== EXERCISES TO COMPLETE ==
• A. Copy the journal excerpt's wording from "Touches on the" to "was shivering alright.".
• B. In the journal excerpt, list every sentence of the quotation credited to il diavolo.

=== DOCUMENT ===

I can do it because I say I can do it. All things that can be dreamt of in Horatio’s philosophy they can be attained. I will maim myself trying to tame myself, I will be lame by the end of it, I am half-crippled already. It’s the price you pay for living the way you want to day to day.

I want to give you inspirational quotes every day, I have the ability to make you pay. But I have this uneraseable temptation to do it all away. There is something I must admit to you, I don’t know each morning what it is that I will do, and it is scary and life shaking and I wish the insecurity would go away. Some writers live in luxury, some in rags, but no writer ever lives in comfort. I forget who said that but it wasn’t me. I am going to stop reading those books of quotations, because it will only discourage me, all that distilled wisdom of humanity, 20 billion souls throughout history put into 1000 pages, you'd have to be pretty damn sweet to crack that list.

11/15/2005

afternoon with her

“She was one of the best things to happen to him. And still she let him down. Because when two people come together, they must tear each other’s heart out.” ~ il diavolo

(I’ll never make you cry… what a lie. What a lie.)

Touches on the cheek, hidden hands in automobile - you attacked me finally in that secret corridor. For ten seconds we were telling each other the truth. But it’s so painful, to be truthful all day. It was a split-second decision, I was there when we made it. You were so free, when you took off everything, you let go of everything; I was shivering alright.

=== SUPPLIED DATA ===

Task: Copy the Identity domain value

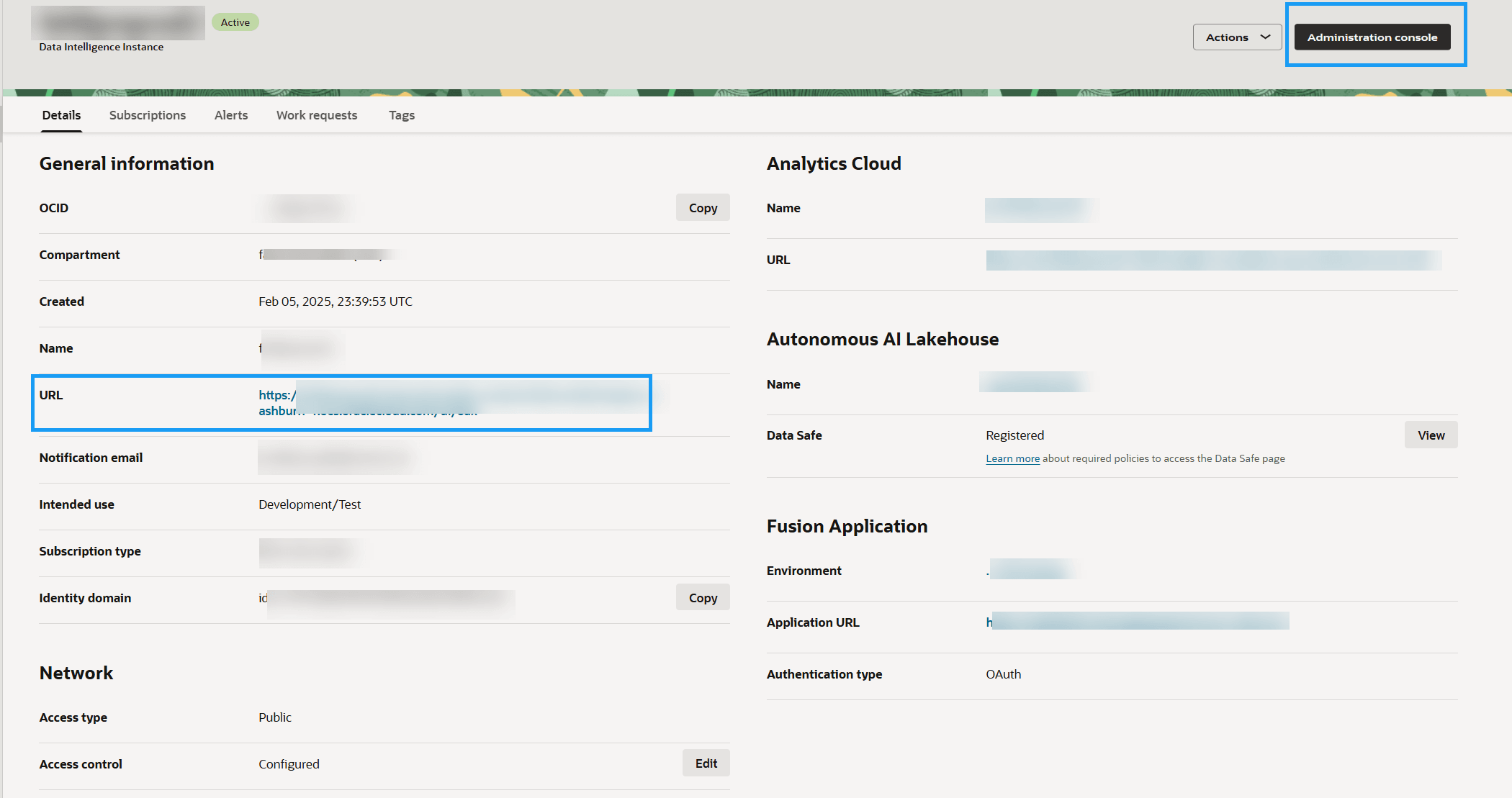Action: point(702,598)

===

== RESPONSES ==
• A.
Touches on the cheek, hidden hands in automobile - you attacked me finally in that secret corridor. For ten seconds we were telling each other the truth. But it’s so painful, to be truthful all day. It was a split-second decision, I was there when we made it. You were so free, when you took off everything, you let go of everything; I was shivering alright.

• B.
- She was one of the best things to happen to him.
- And still she let him down.
- Because when two people come together, they must tear each other’s heart out.